Less annoying for a Fighter/Thief who backstabs all the things because of how strength bonus works on backstabs (not included in the multiplier), but a straight fighter wants some itemisation to help.

Jigawatts
2015-11-01, 09:45 PM
Though halflings also get a bit extra screwed in Baldur's Gate because they get max 17 strength on creation, whereas in P&P they could get 18 but not roll exceptional strength. (In BG that would let you boost them to 19 with the tome, and the jump from flat 18 to 19 is hueg, but 17 to flat 18 is not so much).

Less annoying for a Fighter/Thief who backstabs all the things because of how strength bonus works on backstabs (not included in the multiplier), but a straight fighter wants some itemisation to help.
I remember that in the max/min stat table for races, but I never understood it because halflings get a +1 dex -1 str, so even if you put an 18 into a halflings strength at character creation it becomes a 17. I think it might be some kind of idiosyncrasy carried over from 1E. That table was interesting though, like how dwarves dont get a -1 dex but their max natural dex is a 17.

LibraryOgre
2015-11-02, 12:55 PM
I remember that in the max/min stat table for races, but I never understood it because halflings get a +1 dex -1 str, so even if you put an 18 into a halflings strength at character creation it becomes a 17. I think it might be some kind of idiosyncrasy carried over from 1E. That table was interesting though, like how dwarves dont get a -1 dex but their max natural dex is a 17.

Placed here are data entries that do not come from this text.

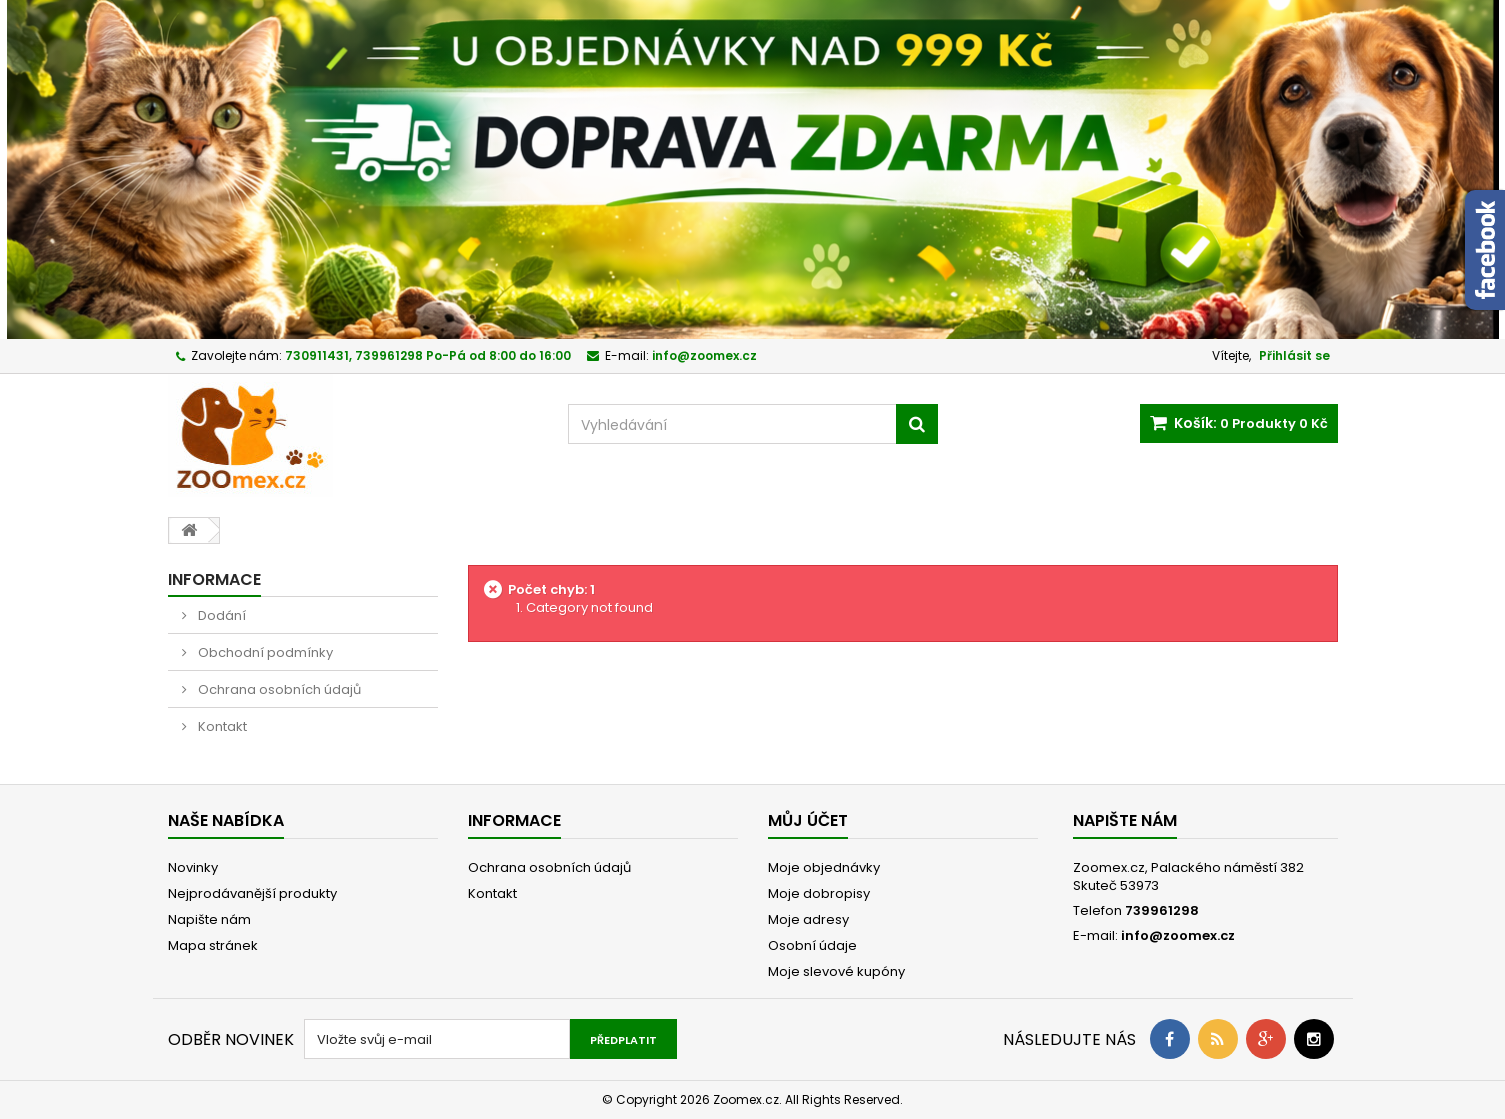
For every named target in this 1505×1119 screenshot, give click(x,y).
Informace (214, 579)
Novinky (193, 867)
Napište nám (209, 919)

It makes a bit more sense in 1e, where Young Adults got a +1 to Con and a -1 to Wisdom, while Mature Adults got a +1 to Strength and a +1 to Wisdom (so, if you started as a mature adult, you had a +1 to Strength and Con, and no change to your wisdom).

So a halfling rolls an 18 and puts it in Strength. He only has a 17 strength until he hits Mature Adulthood, then he's got an 18 strength... but, even if he's a Fighter, he doesn't get an exceptional roll. Since a Halfling Fighter was likely to start out as a Young Adult, and a Fighter or Fighter/Thief as Mature adult, it was more of a consideration. 2e simplified those two age categories out, more to the game's detriment, IMO.